When voters cast their votes wisely, when they vote in leaders who are mindful and interested in public service and positive change for Kenya; chances are, we will see less of the many impediments and challenges facing us today. The negativities we have experienced and continue to experience like: The Hague trials, the post-election violence which characterize every election, the Wagalla massacre, the injustices, the insecurity in our villages and urban centres, the rampant road carnage, the famine that has reduced some of our people to eat herbs like antelopes, the debilitating learning conditions in our schools and the struggles our farmers face in their efforts to increase production and the graft (corruption) and tribalism which has continued to dominate the Presidencies of the late Kenyatta, Moi and currently Kibaki, will all be things of the past.

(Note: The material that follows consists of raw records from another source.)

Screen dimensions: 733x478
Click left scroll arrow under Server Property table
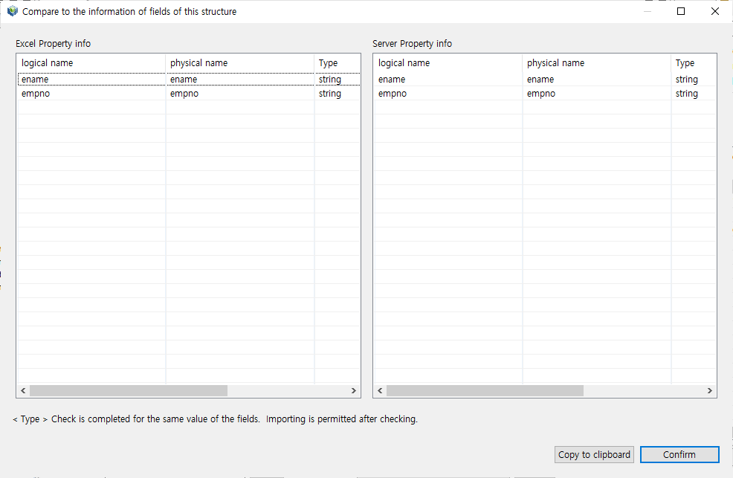tap(380, 390)
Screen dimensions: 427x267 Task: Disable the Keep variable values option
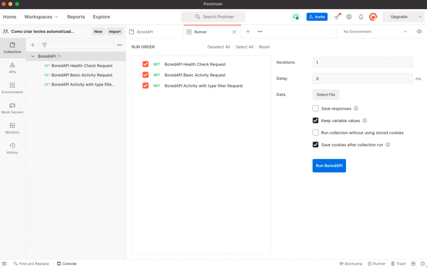(315, 120)
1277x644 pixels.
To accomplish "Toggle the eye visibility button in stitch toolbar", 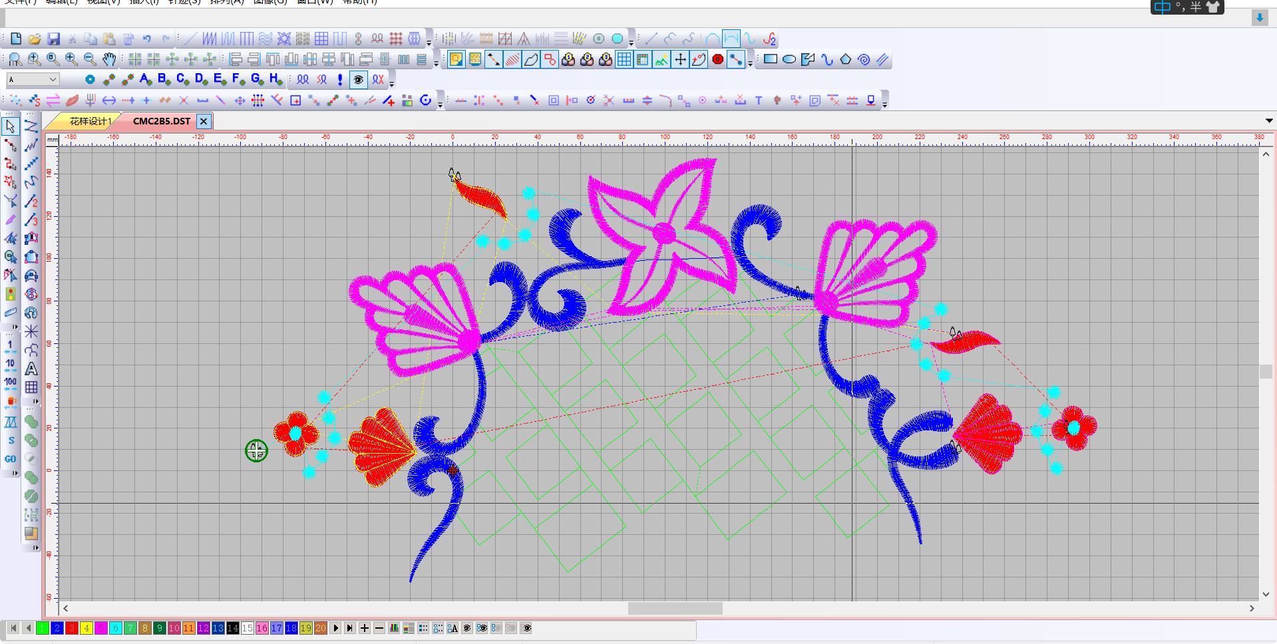I will (359, 80).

A general election is a very important occasion for any nation’s calendar. This is the period when the power of the poorest man or women in Kenya is at par with that of millionaires. This is actually the most beautiful thing about democracy, where citizens exercise their rights to vote in a candidate (s), who will define the fate of a nation not only for 5 years in our situation but also the future. That is why Kenya’s success or failure is pegged on the hands of men and women we elect to manage and control the factors of production. We’re bound to suffer if we misuse the ballot to usher wrong leaders into leadership who lack focus, creativity, management skills, and are hell-bent on pursuing the “self” rather than the collective good.

I want to remind all Bobasi voters in this forum to observe keenly from now to Election Day on leaders whose key motive is to rise politically only for fame, riches, to be heard and seen. Secondly, those who make voters an after-thought after being voted in MUST be rejected through the ballot because we have experienced their leadership incapability and inefficiency. Let us not buy their lies, tricks, sweet talk and fiction. More importantly, constituents who understand how monetary enticement from the incumbent and his predecessor has robbed the people of Bobasi off good leaders for almost 3 decades, should act as the best catalysts to change our people’s mindset so that they START getting in love of a candidate’s issues rather than match boxes, shawls, kensalt or cooking fat or money during the campaigns.

I know we have the capacity to advise those we meet in on a daily basis to ignore leaders who use hand-outs to lure them for a vote since such leaders love to see our people in poverty and deprivation so that they can control, manipulate and dominate them. They know that in the 21st century, socially, economically and academically empowered people are very hard to manipulate and that their moribund ideas are not in tandem with the modern dynamics of life.

As we keep focusing on issues which matter for Bobasi and Kenya, before elections, I want to remind you that this Facebook forum has yielded so much fruit. It has enabled us get committed people on the ground currently helping us to build a support network in the existing polling centres of Bobasi. Although the impending boundaries review which will split Bobasi into two remains an impediment especially on committing people to our campaign, we have continued to involve everybody in whichever side of the hail especially those who are willing. We continue to constantly engage over the phone, private emails and virtual meetings. God willing, we will launch our campaign Manifesto end of this year. I promise to update you each step I’m making because this is not about me but for all of us.

Please, I urge each one of us to play a fractional role in our campaign by pointing out what we need to do, how we need to approach our voters, how to remodel our message to make it flow clearly to the voters. This is the surest way to win the elections so that we can start the long journey of changing Bobasi together. I end with this quote by Abraham Lincoln, “the ballot is stronger than the gun.” Yes we can!